Auditors find inconsistencies in hospital treatment costs

19 Apr 12
Primary care trusts could be overpaying millions of pounds for some hospital treatments due to differing definitions of what an inpatient is, the Audit Commission has warned today.

By Richard Johnstone | 19 April 2012

Primary care trusts could be overpaying millions of pounds for some hospital treatments due to differing definitions of what an inpatient is, the Audit Commission has warned today.

Hospital waiting room Photo: Alamy

The watchdog revealed that a major cause of disputes between NHS commissioners and providers is in the classification of patients who stay in hospital for less than 24 hours. The commission found that identical treatments might be recorded as inpatient at one hospital and outpatient at another.

The commission’s report, By definition – improving data definitions and their use by the NHS, has warned that the health service suffers from ‘incorrect recording and incorrect payments’ as a result. This inconsistency can lead to charges being more than five times higher for the same treatment.

Andy McKeon, the commission’s managing director for health, said this has serious financial implications. The health service spends £6.8bn a year on routine short-stay treatments, so discrepancies in contract values can cost millions of pounds.

Under the payment by results NHS hospital funding system, all activity is classified according to nationally set definitions, which affects the way each treatment is paid for. Although most of the definitions are clear and properly applied, the commission found the tariffs are sometimes based on data that fails to represent the services provided.

It highlighted an example of a patient who goes to hospital for a simple operation, needing only a short amount of theatre time. In one NHS trust, this would be categorised as an admitted patient day case and they would receive £729. But elsewhere the same activity and treatment could be recorded as a non-admitted outpatient, and the hospital would be paid £116 – 84% less.

McKeon said: ‘Confusion over how to record what has happened to a patient makes it impossible to compare like with like, compromising patient choice. It also makes planning and commissioning care difficult when treatment data gives an unclear picture.

‘We have also found that NHS managers are spending valuable time debating how patient treatment is recorded or described, time that would be much better spent focusing on the treatment itself. The arguments are only likely to increase as money gets tighter, and GPs in clinical commissioning groups begin examining what happens to their patients and how much they are being charged.’

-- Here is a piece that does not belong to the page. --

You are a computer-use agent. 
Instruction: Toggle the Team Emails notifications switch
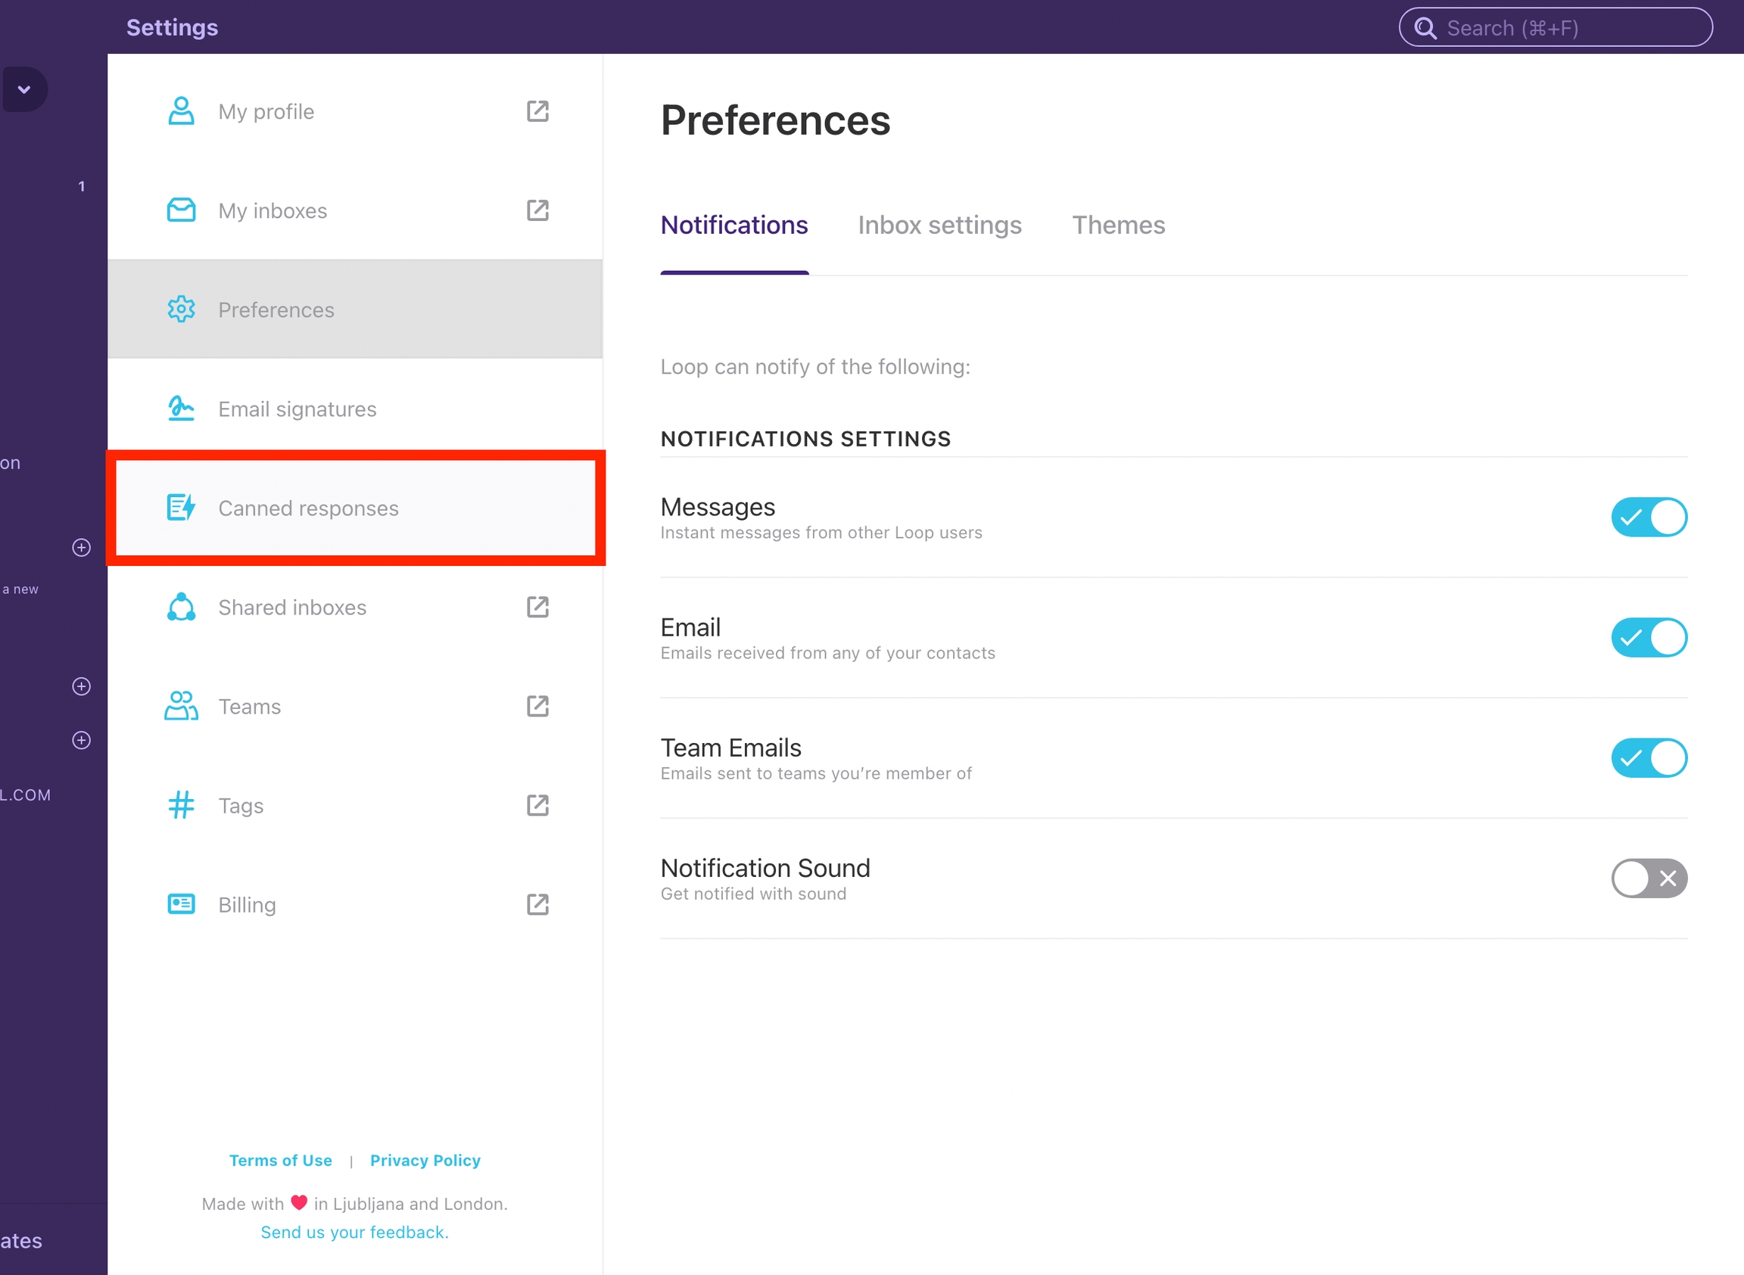coord(1648,758)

To tackle the problem, the commission recommends that the Department of Health and the NHS jointly create a single point of contact to act as a consistent and authoritative source of guidance.

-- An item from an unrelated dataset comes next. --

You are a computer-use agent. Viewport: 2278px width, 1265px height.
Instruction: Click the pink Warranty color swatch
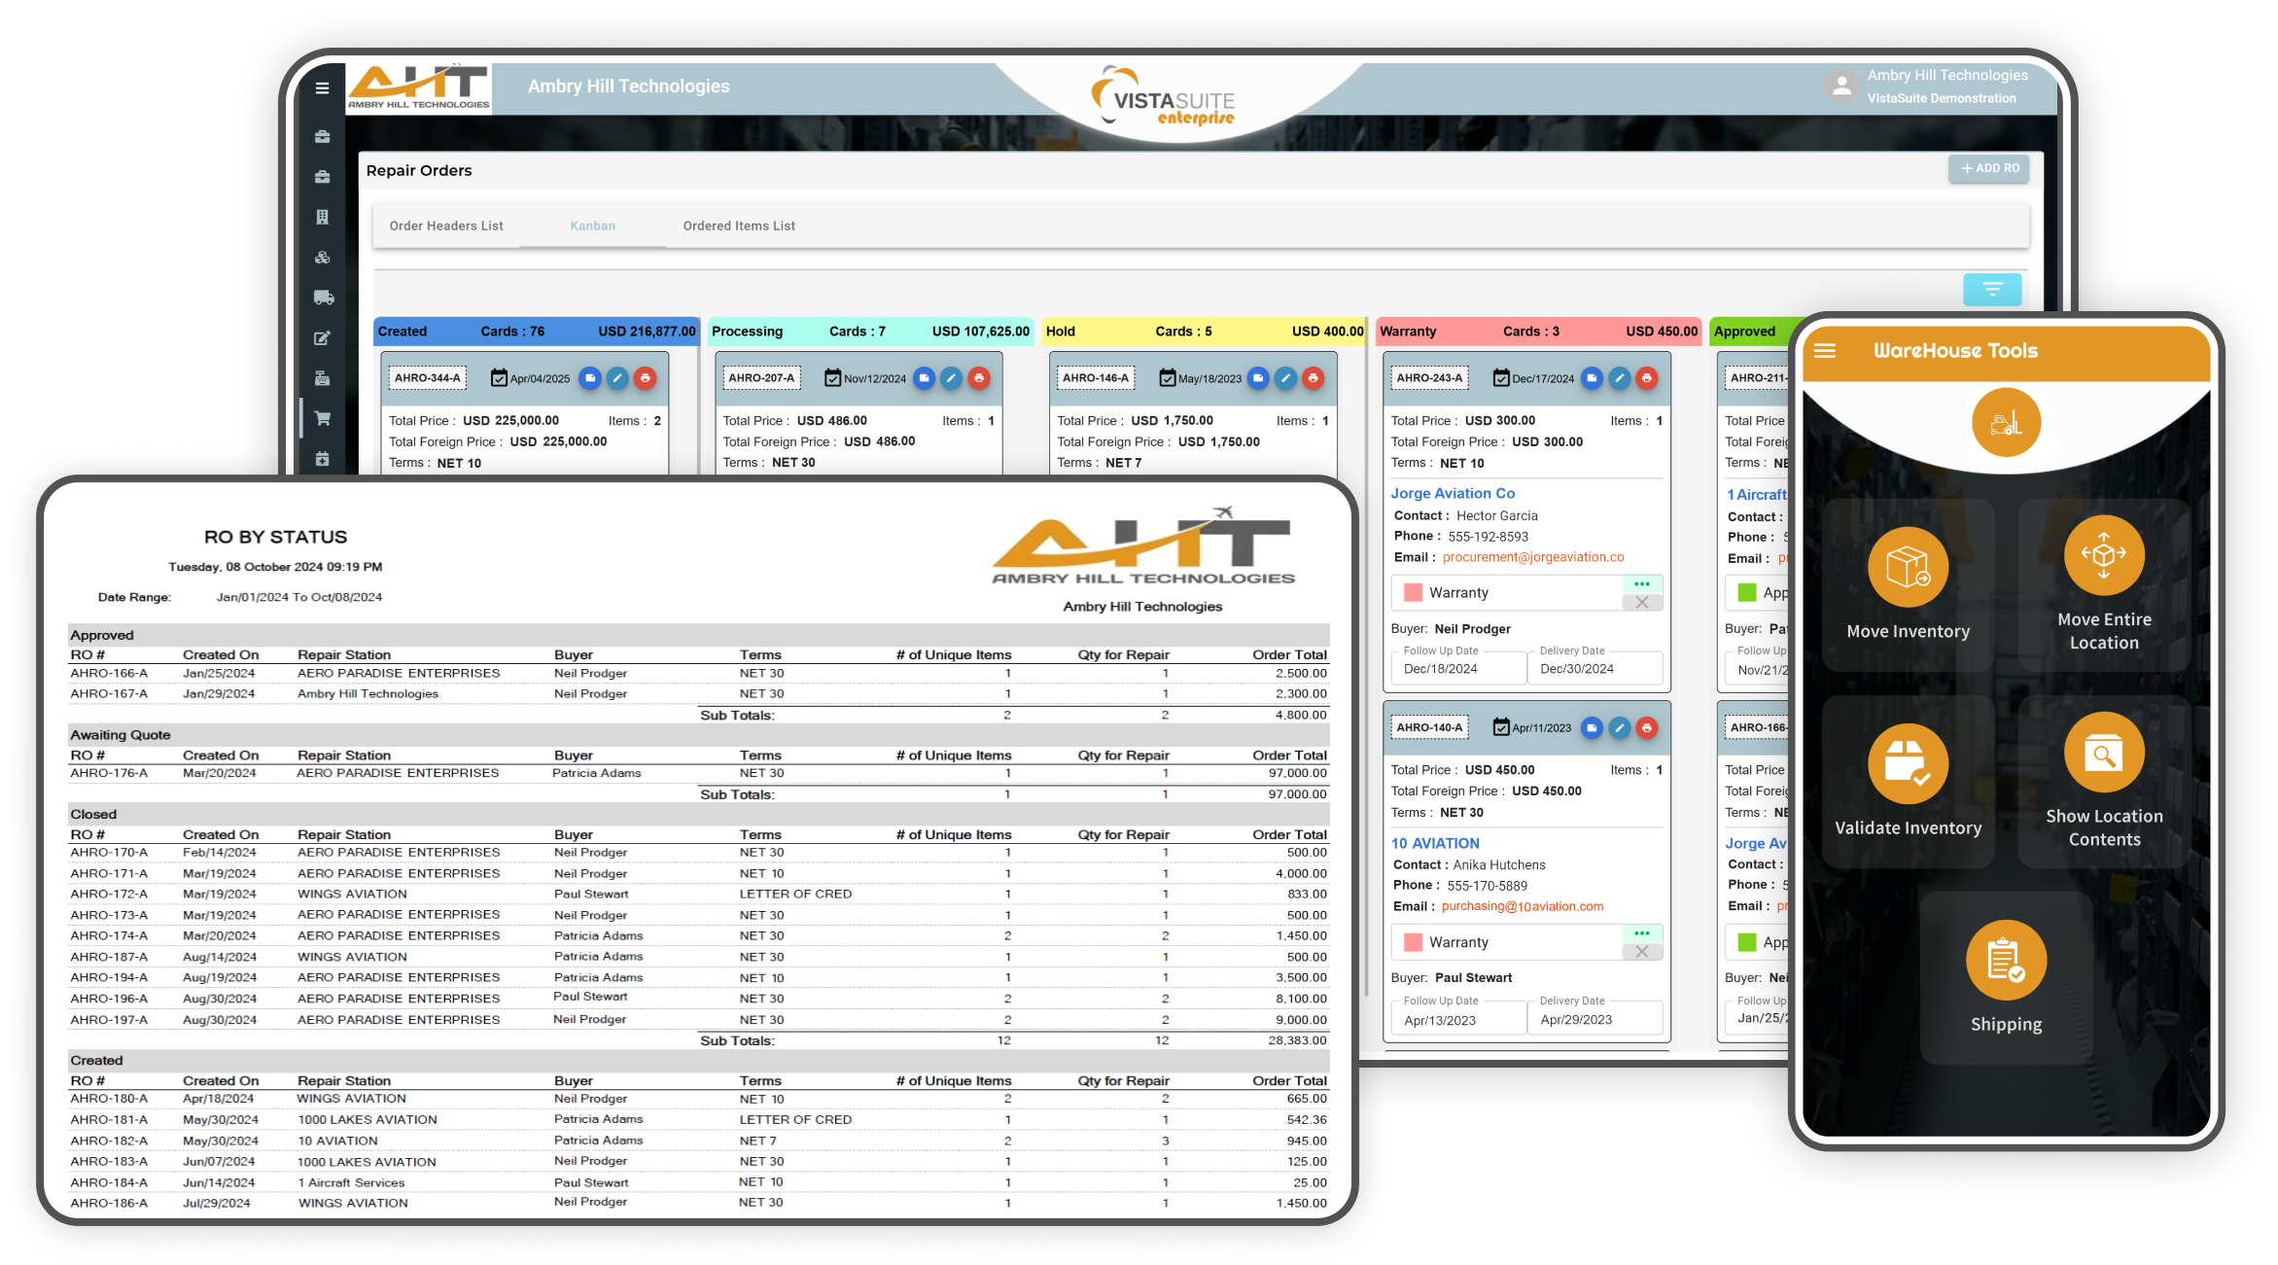click(x=1413, y=593)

Responding to the report, a Department of Health spokeswoman said: ‘The NHS must make sure that they are following the updated guidance to record the care they give to patients accurately and consistently to make sure that it gets good value for every pound it spends.

‘When this becomes the responsibility of Monitor and the NHS Commissioning Board we will consider the findings with them to identify further improvements for how data can be collected as accurately as possible.’